Stars of stage and screen glamorized the 58th annual New York Film Critics Circle dinner Sunday at Rockefeller Center.
With the ceremony, hosted by NYFCC chairman Marshall Fine of Gannett Newspapers, lasting just over an hour, event was a model of crispness and emotions. E! Entertainment Television will broadcast the event Jan. 23, marking the first TV exposure for the group.
Highlight of the evening came from the choice of Vanessa Redgrave (winner of a 1987 NYFCC scroll for her supporting role in Stephen Frears’ “Prick Up Your Ears”) to present the best actor honors to Denzel Washington for “Malcolm X.” Redgrave praised Spike Lee’s approach in the film, (including use of the Rodney King beating tape): “What happened so long ago is happening now in so many places.”
Washington adopted a militant stance in accepting his kudos, noting that the last three best actor Oscars went to British thesps. “In England they prepare actors for films with the theater. We have to support theater here, too, to get actors to show up on nights like this,” he said.
Britain was well respresented, with vivacious Emma Thompson receiving her best actress award for “Howards End” from current co-star (in Merchant Ivory’s “Remains of the Day”) Christopher Reeve. Thompson paid tribute to Merchant Ivory’s 33 years of filmmaking, and urged that, like E.M. Forster and screen adapter Ruth Prawer Jhabvala, writers must “create more heroines to match and even challenge all the heroes.”
Another popular winner was Miranda Richardson, named best supporting actress for her 1992 films “The Crying Game,””Enchanted April” and “Damage.” Her “April” co-star, Joan Plowright, gave her the award.
Britain and neighboring Ireland were represented with a victory for “The Crying Game” as best screenplay of 1992. Pic’s star Stephen Rea presented the award to writer-director Neil Jordan, who thanked U.S. distributor Miramax for its marketing campaign on a film others had tagged “unreleasable and unpublicizable.”
Supporting actor winner Gene Hackman, for “Unforgiven,” was filming “The Firm” in Memphis and couldn’t attend. Representing him were two colleagues from previous projects: Willem Dafoe (“Mississippi Burning”) and Glenn Close (the legit “Death and the Maiden”).
Ceremony also gave New Yorkers a chance to meet two popular cult directors.
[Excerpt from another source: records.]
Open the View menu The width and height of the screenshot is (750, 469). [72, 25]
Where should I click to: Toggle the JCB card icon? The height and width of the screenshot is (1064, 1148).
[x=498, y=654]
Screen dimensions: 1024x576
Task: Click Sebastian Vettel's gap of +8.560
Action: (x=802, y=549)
Best cinematography award was presented by Alan Rudolph, onetime protege of Robert Altman, to Jean Lepine for Altman’s “The Player.”
To present the foreign-language film award, the NYFCC tapped Hong Kong action director John Woo, who appeared deeply moved at the chance to honor his colleage from China, director Zhang Yimou of winner “Raise the Red Lantern,” who could not attend.
Lindsay Law of PBS’ American Playhouse series presented the documentary award to Bruce Sinofsky and Joe Berlinger for “Brother’s Keeper.” Both directors thanked the NYFCC for opening doors around the country and encouraging people to attend documentary films.
John Sayles gave the new director award to Allison Anders for her debut feature, “Gas Food Lodging.” Anders said she was proud to follow in Sayles’ footsteps “to represent people on screen who are often unrepresented.”
Awards concluded with top honors going to “The Player.” Fine introduced last year’s best director winner Jonathan Demme who introduced director winner Altman.
Altman was in droll form, noting that the New York Times did not allow its critics to vote. “If you rescinded that rule you could have prevented this,” he said, speculating that Clint Eastwood and “Unforgiven” would have won. He gave much of the credit for the film to writer Michael Tolkin, noting “I have less auteurism in this film than any other I’ve done.”
Tolkin, with David Brown and Nick Wechsler as producers of “The Player,” accepted best picture award from Jack Lemmon.